L’administration Biden piégée par ses contradictions


Pourtant, pour sa première intervention de poids sur le sujet, Kamala Harris a également exposé les limites de la position américaine en déroulant des éléments de langage traditionnels qui donnent presque quitus au gouvernement israélien. Elle a ainsi qualifié le Hamas d’« organisation terroriste brutale » qui constitue une menace pour Israël et doit être éliminée, tout en répétant que le pays avait le « droit de se défendre ». C’est exactement sur cette base rhétorique et politique que le gouvernement israélien d’extrême droite a lancé sa guerre totale contre la bande de Gaza. L’administration Biden – par la voix du président lui-même – trouve juste « excessive » une riposte dont l’intensité et l’échelle sont contenues dans la logique de départ.
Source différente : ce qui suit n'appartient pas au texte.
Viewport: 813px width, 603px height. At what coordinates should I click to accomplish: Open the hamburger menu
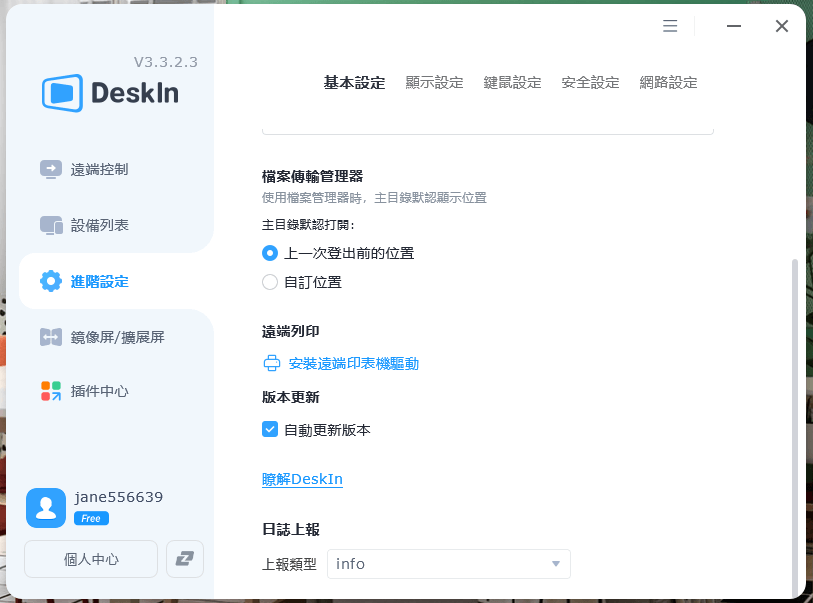click(669, 26)
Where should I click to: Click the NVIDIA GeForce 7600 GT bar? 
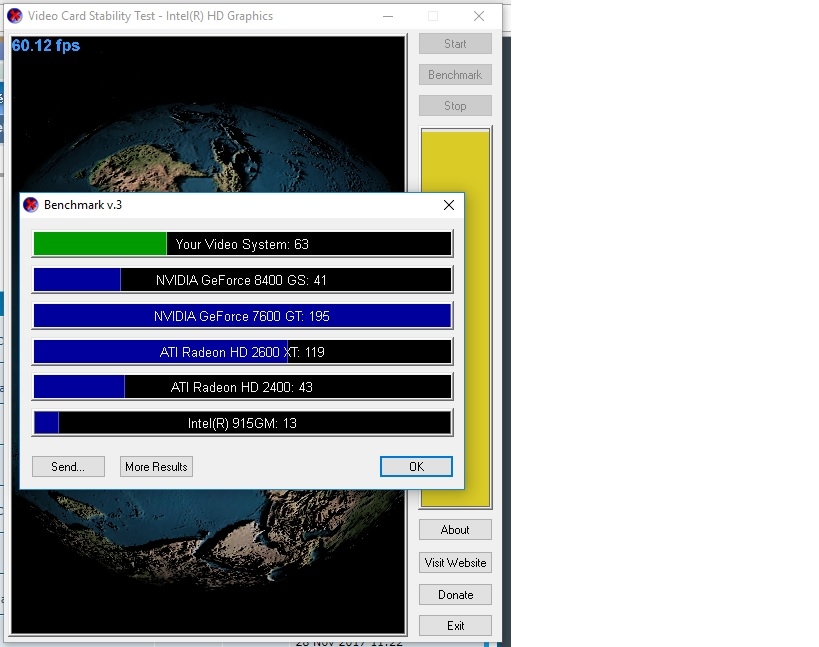242,316
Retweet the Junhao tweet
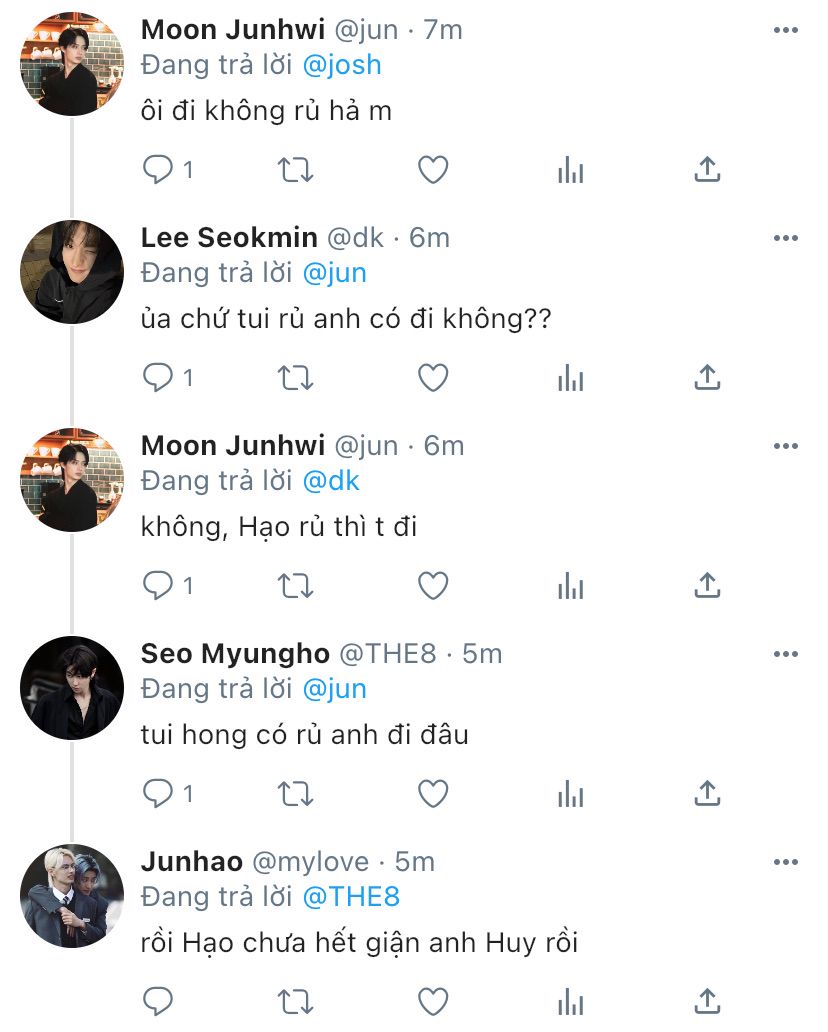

Pris dans cette contradiction extérieure, l’establishment démocrate essaie aussi de desserrer un étau intérieur : l’opposition de la base électorale qui prend des allures de fronde. « Alors que M. Biden a de plus en plus critiqué la réponse d’Israël à l’attentat du 7 octobre, son rejet des appels à un cessez-le-feu permanent et une série de faux pas antérieurs témoignant d’un manque d’empathie pour les Palestiniens ont divisé le Parti démocrate. Ils lui ont également aliéné des électeurs clés, notamment les Noirs, les jeunes et les Arabes américains », rappelle le New York Times. Mardi dernier, lors de la primaire dans le Michigan, 100 000 électeurs – soit près de 15 % des suffrages exprimés – ont voté « uncommitted » (« non engagé ») en signe de protestation.

Une fronde de plus en plus prononcée


Les sondages, plus mauvais les uns que les autres pour Joe Biden, se succèdent. La dernière livraison de l’enquête d’opinion du New York Times donne des sueurs froides aux stratèges démocrates : 48 % pour Donald Trump, 43 % pour Joe Biden. Le président sortant est également distancé dans tous les Swing States, ces États-clés qui, dans le système du collège électoral, feront la décision le 5 novembre. Le Michigan en fait partie. La réussite, en quelques semaines, de la démarche « uncommitted » constitue clairement un signal d’alarme pour la Maison-Blanche.


La stratégie ne se limite pas seulement à cet État qui compte de nombreux électeurs arabes et/ou musulmans très sensibles à la question palestinienne. Jeudi dernier, United Food & Commercial Workers, le plus grand syndicat de l’État de Washington, a recommandé à ses 50 000 membres de ne pas s’engager dans les primaires présidentielles démocrates qui se tiendront dans l’État, le 12 mars. Le mouvement syndical constitue l’une des poutres maîtresses de la coalition démocrate, sans laquelle Joe Biden ne peut envisager de décrocher un second mandat.


L’électorat africain-américain en représente une autre. Or, c’est dans ce « segment » que l’on retrouve l’opposition la plus forte au soutien inconditionnel de Joe Biden à Benyamin Netanyahou. D’où le symbole grossièrement choisi du pont Edmund-Pettus à Selma, dans l’Alabama pour annoncer un mini-virage sur l’aile. La rencontre, lundi, de Benny Gantz, membre du cabinet de guerre mais rival de Benyamin Netanyahou, avec Kamala Harris, Antony Blinken, le chef de la diplomatie américaine, et Jake Sullivan, conseiller à la sécurité nationale, peut être lue comme un autre symbole de distanciation avec le premier ministre israélien, qui évite pourtant la mobilisation de moyens diplomatiques lourds : non-opposition d’un veto à l’ONU, arrêt des livraisons d’armes.